* _What is being asked_
Please reproduce the line containing "Image resolution: width=1568" and every line after it in the records below, exactly and with nothing else.

[Stored records]
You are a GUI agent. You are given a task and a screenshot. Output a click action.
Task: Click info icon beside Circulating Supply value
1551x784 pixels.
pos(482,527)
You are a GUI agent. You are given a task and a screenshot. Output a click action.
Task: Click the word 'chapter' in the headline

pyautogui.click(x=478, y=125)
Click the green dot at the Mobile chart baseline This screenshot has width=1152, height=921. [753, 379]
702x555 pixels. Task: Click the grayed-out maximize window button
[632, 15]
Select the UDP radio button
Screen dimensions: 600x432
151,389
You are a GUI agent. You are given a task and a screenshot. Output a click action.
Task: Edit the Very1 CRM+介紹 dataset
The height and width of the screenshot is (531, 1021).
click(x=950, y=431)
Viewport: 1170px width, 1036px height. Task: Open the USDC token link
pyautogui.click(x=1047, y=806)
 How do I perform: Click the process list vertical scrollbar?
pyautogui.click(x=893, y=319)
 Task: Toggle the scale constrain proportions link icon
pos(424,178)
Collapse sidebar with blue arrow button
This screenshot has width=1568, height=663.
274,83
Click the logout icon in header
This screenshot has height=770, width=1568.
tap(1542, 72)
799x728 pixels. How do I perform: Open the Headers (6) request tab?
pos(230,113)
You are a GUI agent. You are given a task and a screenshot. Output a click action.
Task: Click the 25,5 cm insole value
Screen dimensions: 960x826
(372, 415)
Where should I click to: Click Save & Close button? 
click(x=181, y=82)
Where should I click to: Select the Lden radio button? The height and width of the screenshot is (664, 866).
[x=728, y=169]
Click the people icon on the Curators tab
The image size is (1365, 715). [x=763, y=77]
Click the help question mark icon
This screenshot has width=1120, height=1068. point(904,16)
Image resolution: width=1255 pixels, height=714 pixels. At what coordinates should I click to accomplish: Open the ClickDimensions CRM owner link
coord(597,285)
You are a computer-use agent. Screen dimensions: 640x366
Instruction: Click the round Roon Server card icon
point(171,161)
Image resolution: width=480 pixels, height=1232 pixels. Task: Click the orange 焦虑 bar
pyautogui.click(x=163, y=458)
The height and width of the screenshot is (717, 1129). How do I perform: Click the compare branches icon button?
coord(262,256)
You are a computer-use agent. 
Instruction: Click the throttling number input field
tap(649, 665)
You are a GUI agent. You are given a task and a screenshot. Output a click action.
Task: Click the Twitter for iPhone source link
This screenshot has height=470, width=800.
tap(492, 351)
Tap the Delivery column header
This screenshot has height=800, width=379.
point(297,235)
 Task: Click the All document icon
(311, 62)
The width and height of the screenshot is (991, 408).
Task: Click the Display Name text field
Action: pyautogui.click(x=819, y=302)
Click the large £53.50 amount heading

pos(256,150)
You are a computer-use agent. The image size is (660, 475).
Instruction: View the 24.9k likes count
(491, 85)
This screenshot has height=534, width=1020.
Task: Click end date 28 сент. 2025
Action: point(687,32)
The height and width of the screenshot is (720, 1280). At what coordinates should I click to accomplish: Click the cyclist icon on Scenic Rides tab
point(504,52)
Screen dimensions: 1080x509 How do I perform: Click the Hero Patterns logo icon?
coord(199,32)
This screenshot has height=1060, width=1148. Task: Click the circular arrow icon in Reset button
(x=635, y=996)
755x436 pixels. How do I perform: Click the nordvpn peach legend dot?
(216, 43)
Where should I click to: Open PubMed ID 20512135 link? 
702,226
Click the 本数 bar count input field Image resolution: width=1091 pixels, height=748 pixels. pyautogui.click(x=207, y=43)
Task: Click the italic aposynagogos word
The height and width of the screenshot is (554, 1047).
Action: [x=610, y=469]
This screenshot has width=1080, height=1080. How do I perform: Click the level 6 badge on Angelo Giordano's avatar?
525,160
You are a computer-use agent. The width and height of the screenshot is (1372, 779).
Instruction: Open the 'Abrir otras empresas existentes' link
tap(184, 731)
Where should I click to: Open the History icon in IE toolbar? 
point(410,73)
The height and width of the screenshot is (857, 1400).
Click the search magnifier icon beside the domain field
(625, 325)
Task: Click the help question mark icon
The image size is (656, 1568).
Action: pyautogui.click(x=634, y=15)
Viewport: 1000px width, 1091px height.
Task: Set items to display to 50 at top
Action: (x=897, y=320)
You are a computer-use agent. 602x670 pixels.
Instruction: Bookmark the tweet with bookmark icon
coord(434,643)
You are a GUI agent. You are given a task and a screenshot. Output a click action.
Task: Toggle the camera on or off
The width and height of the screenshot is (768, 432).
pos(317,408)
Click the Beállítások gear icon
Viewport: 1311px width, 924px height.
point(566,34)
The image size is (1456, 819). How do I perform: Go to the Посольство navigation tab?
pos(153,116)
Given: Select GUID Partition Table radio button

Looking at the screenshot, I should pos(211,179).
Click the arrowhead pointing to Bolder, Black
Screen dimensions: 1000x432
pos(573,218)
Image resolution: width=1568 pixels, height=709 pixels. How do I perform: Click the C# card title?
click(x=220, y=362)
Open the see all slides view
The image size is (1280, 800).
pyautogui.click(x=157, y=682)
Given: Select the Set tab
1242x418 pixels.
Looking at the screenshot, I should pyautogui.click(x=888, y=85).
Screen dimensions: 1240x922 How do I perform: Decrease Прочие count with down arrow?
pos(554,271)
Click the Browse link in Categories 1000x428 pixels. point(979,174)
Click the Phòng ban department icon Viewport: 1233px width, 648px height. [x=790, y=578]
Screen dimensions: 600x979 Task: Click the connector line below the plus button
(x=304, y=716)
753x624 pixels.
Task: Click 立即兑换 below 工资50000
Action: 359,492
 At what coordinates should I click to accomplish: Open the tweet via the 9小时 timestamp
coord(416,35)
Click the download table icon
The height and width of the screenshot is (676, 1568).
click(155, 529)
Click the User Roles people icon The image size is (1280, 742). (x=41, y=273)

* _Response box_
Image resolution: width=1568 pixels, height=709 pixels. How do I perform: Click the C# card title?
click(x=220, y=362)
Open the see all slides view
The image size is (1280, 800).
pyautogui.click(x=157, y=682)
Given: Select the Set tab
1242x418 pixels.
Looking at the screenshot, I should pyautogui.click(x=888, y=85).
Screen dimensions: 1240x922 How do I perform: Decrease Прочие count with down arrow?
pos(554,271)
Click the Browse link in Categories 1000x428 pixels. point(979,174)
Click the Phòng ban department icon Viewport: 1233px width, 648px height. [x=790, y=578]
Screen dimensions: 600x979 Task: Click the connector line below the plus button
(x=304, y=716)
753x624 pixels.
Task: Click 立即兑换 below 工资50000
Action: 359,492
 At what coordinates should I click to accomplish: Open the tweet via the 9小时 timestamp
coord(416,35)
Click the download table icon
The height and width of the screenshot is (676, 1568).
click(155, 529)
Click the User Roles people icon The image size is (1280, 742). (x=41, y=273)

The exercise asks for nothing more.